No vale la explicación de que las sociedades violentas, como las árabes, generan violencia. Hasta una cuarta parte de los efectivos del Estado Islámico, unos dos mil o tres mil, proceden de Europa. De Londres, de Madrid, de París, de Milán, de Barcelona. De ciudades abiertas y tolerantes. Tampoco vale esgrimir la tragedia palestina: esa tragedia es real, muy real, pero los países árabes no son menos despiadados que Israel cuando se trata de los palestinos. Israel se ha convertido en una coartada cómoda para justificar un inmenso fracaso colectivo.

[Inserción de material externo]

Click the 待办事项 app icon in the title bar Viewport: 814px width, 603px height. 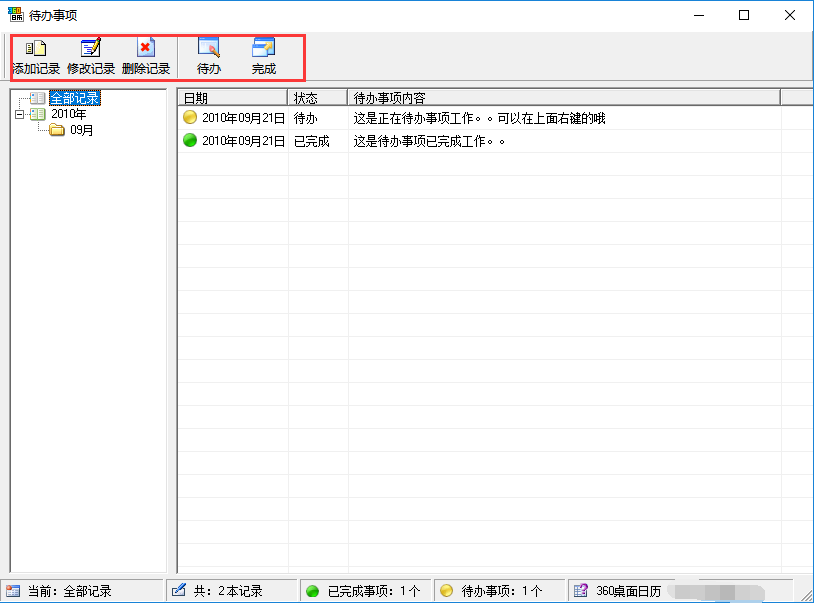(x=15, y=15)
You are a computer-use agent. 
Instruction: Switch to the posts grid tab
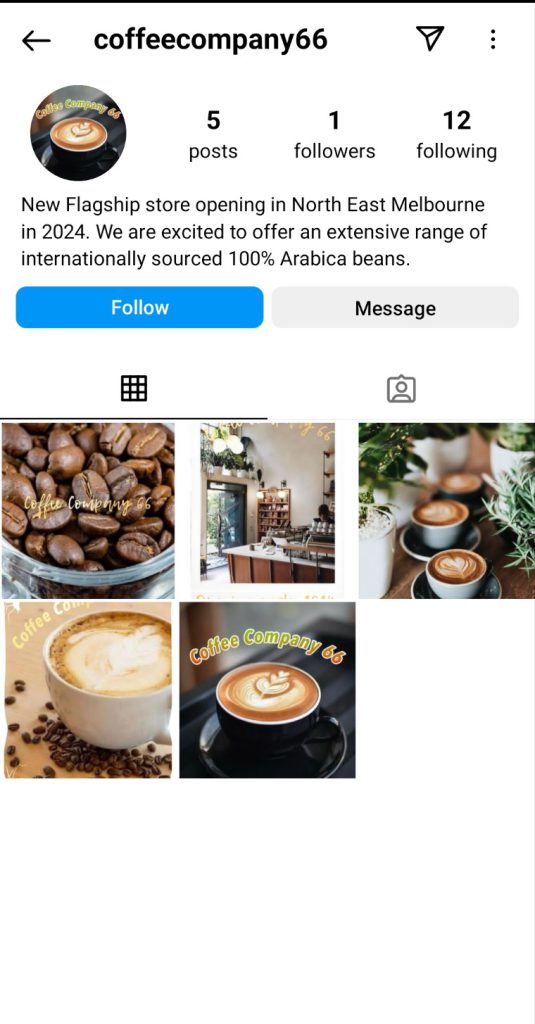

El hundimiento de las sociedades musulmanas es rápido y generalizado. Siria, Libia, Sudán, Irak, Egipto, son en la práctica estados fallidos, como Afganistán. Pakistán representa el peor peligro de crisis nuclear. Los países más ricos, los que disponen de tesoros fabulosos gracias al petróleo, hacen lo posible por empeorar las cosas exportando fanatismo (caso del wahabismo saudí) o financiando a los fanáticos (Catar ha sustituido a Siria como patrón de Hamás y respalda de forma encubierta a los sociópatas del Califato). La frustración acumulada por los nuevos bárbaros lleva tiempo derramándose sobre Europa y, en menor medida, sobre Estados Unidos. Es el gran problema contemporáneo y conviene encararlo con lucidez y sin gilipolleces bondadosas.

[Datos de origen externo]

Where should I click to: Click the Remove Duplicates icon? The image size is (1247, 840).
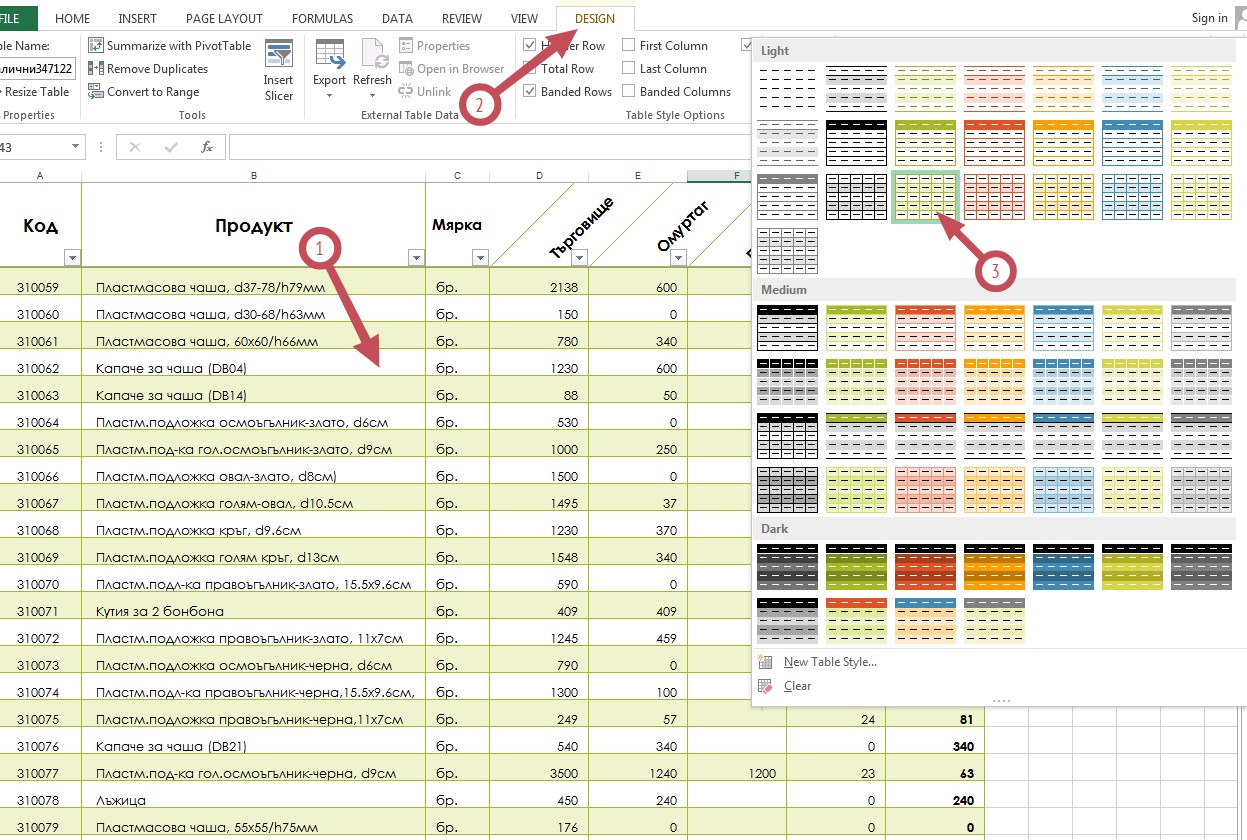click(96, 68)
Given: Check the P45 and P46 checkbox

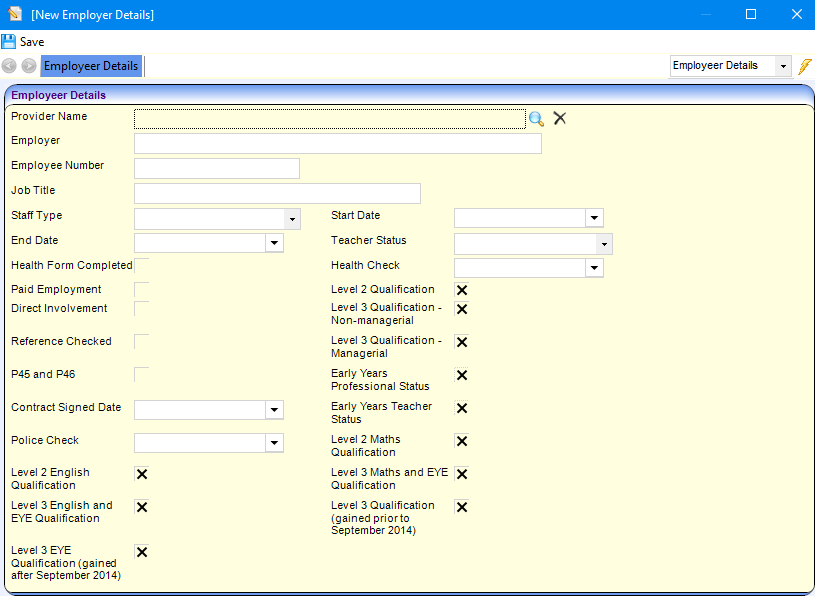Looking at the screenshot, I should click(142, 375).
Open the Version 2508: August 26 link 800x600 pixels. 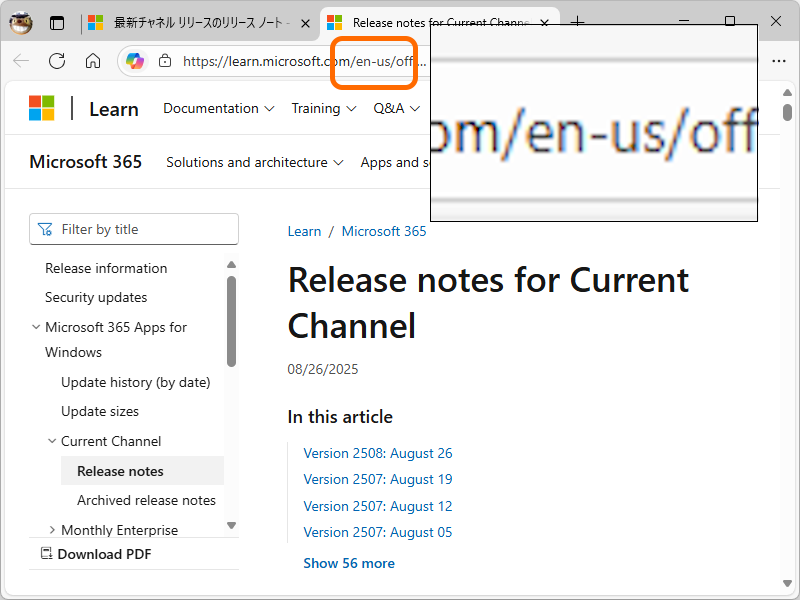[378, 453]
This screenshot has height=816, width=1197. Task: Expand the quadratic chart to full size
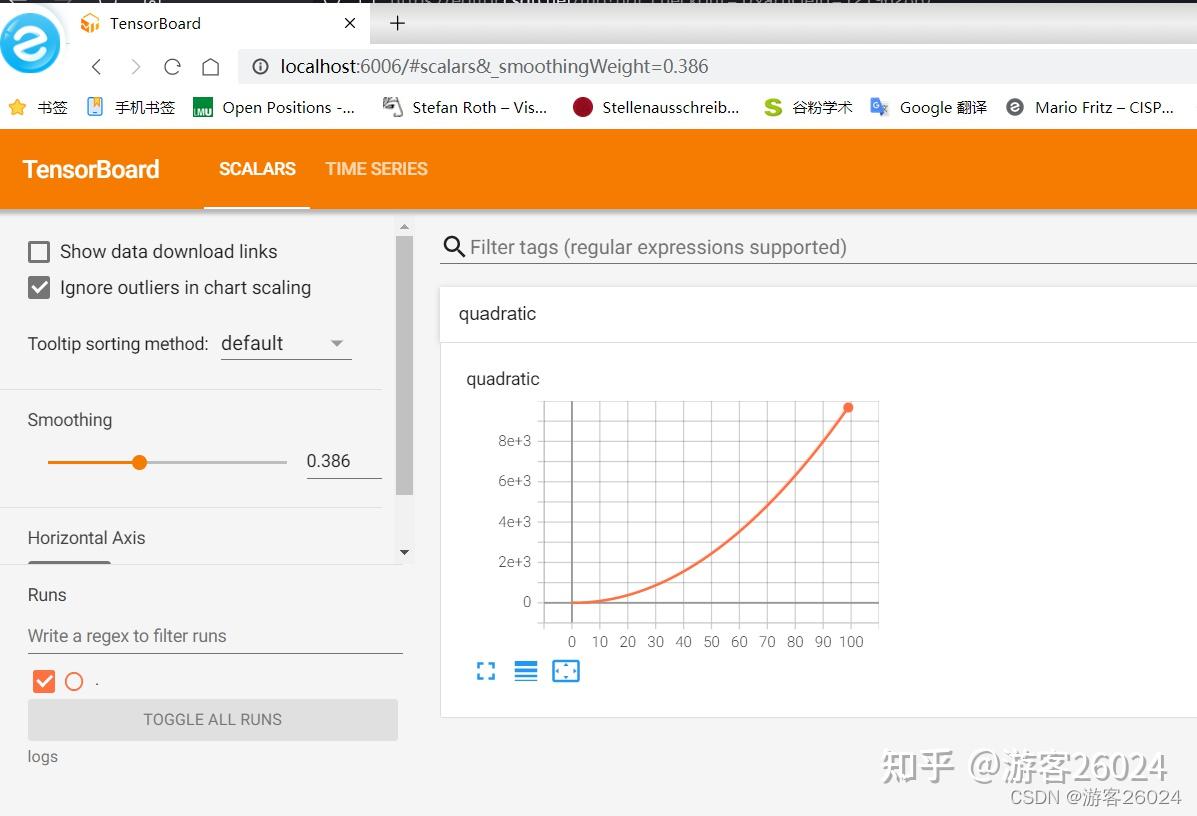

No, el responsable de los atentados del 11-M no fue Aznar por sumarse a la invasión de Irak: fueron los yihadistas. No, los estadounidenses no se buscaron los atentados del 11-S: fueron los yihadistas. Si esa minoría fanática e hiperactiva, que dura ya bastantes generaciones y acumula rabia y locura, no es derrotada y suprimida, el caos musulmán se desplomará definitivamente sobre el planeta. La tolerancia con otras culturas carece de sentido cuando hablamos de teocracias delirantes, déspotas grotescos, opresión y miseria. La represión sanguinaria de El Assad, la brutalidad de Al-Sisi, el sectarismo de los Hermanos Musulmanes, el fundamentalismo saudí, la diplomacia criminal de Catar y la locura asesina del Estado Islámico son lados distintos de una misma figura geométrica. Esta es una guerra por la civilización. El tipo de guerra que perdió Roma.